Never forget, or doubt, that you know your child better than anyone. This means you CAN make morning teas and lunches they will enjoy. And as long as we talk to other lunch box Mummies for inspiration, not comparison, the dialogue we are having is informative and can make our lives easier. Mummy win. And no child has to endure a warm gherkin and cheese sandwich. Child win.
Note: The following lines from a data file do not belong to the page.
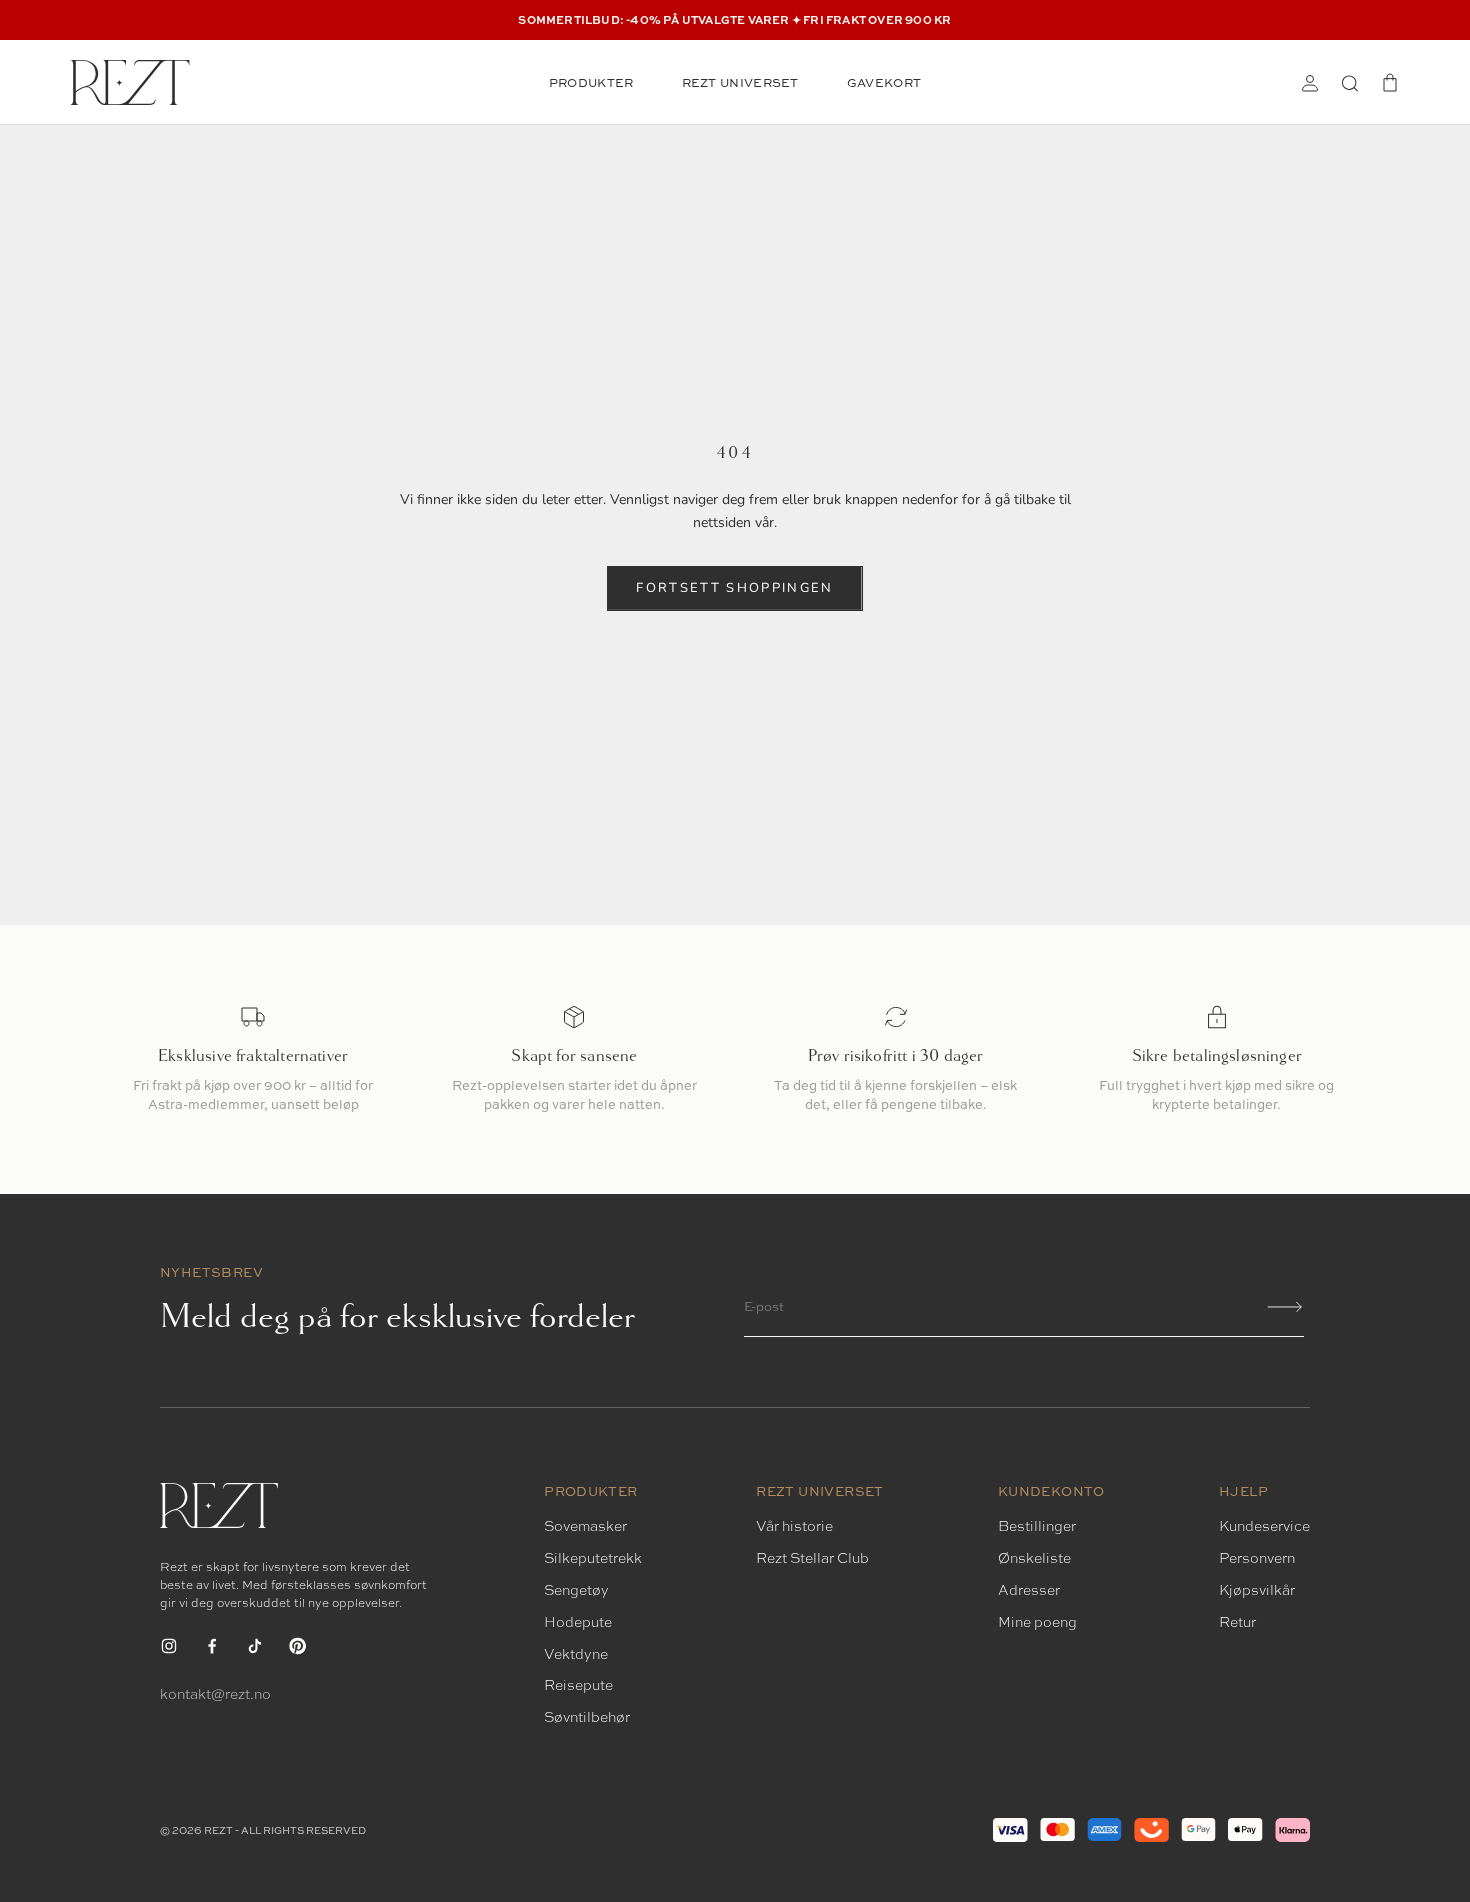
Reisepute (578, 1685)
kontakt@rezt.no (215, 1694)
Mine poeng (1037, 1622)
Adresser (1029, 1590)
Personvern (1257, 1558)
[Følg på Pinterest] (298, 1646)
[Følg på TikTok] (255, 1646)
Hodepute (578, 1622)
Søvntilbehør (587, 1717)
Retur (1237, 1622)
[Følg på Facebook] (212, 1646)
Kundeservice (1264, 1526)
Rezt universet (740, 82)
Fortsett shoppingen (734, 588)
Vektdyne (576, 1654)
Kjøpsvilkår (1257, 1590)
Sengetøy (576, 1590)
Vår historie (794, 1526)
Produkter (591, 82)
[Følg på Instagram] (169, 1646)
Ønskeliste (1034, 1558)
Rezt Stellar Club (812, 1558)
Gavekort (884, 82)
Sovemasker (585, 1526)
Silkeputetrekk (593, 1558)
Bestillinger (1037, 1526)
Now if you make little animals out of sandwiches and imprint faces on boiled eggs I do applaud you, well done for that time and effort. Some of those lunchboxes are sheer genius and I know some Mum’s get a great deal of pleasure out of doing it for their children. But it is clear to me I’m not suited to that level of creativity… it results in injuries and my audience really doesn’t appreciate my efforts. So now I have only two lunchbox criteria I try to meet, healthy and no gherkin and cheese sandwich. The Gherkin Sandwich Revolution continues. It will continue for the next 15 years.
At the end of the first school week of making my daughter’s sandwiches I called my Mum.
‘Hi Mum, I just wanted to say a belated thank you. Even if it’s a quarter of a century late.’
‘What for sweetheart?’
‘Oh, for making 13 years worth of school lunches that I didn’t appreciate at the time. While working full time and running a household.’
‘Even the gherkin and cheese sandwiches?’ She laughed, ‘You know I used to make those because they could be frozen?’
I get that now. I really do. But I’ll never eat, or serve, gherkin and cheese sandwiches. Ever. I’ve revolted against the revolting. And I’ve learnt my lunchbox limitations.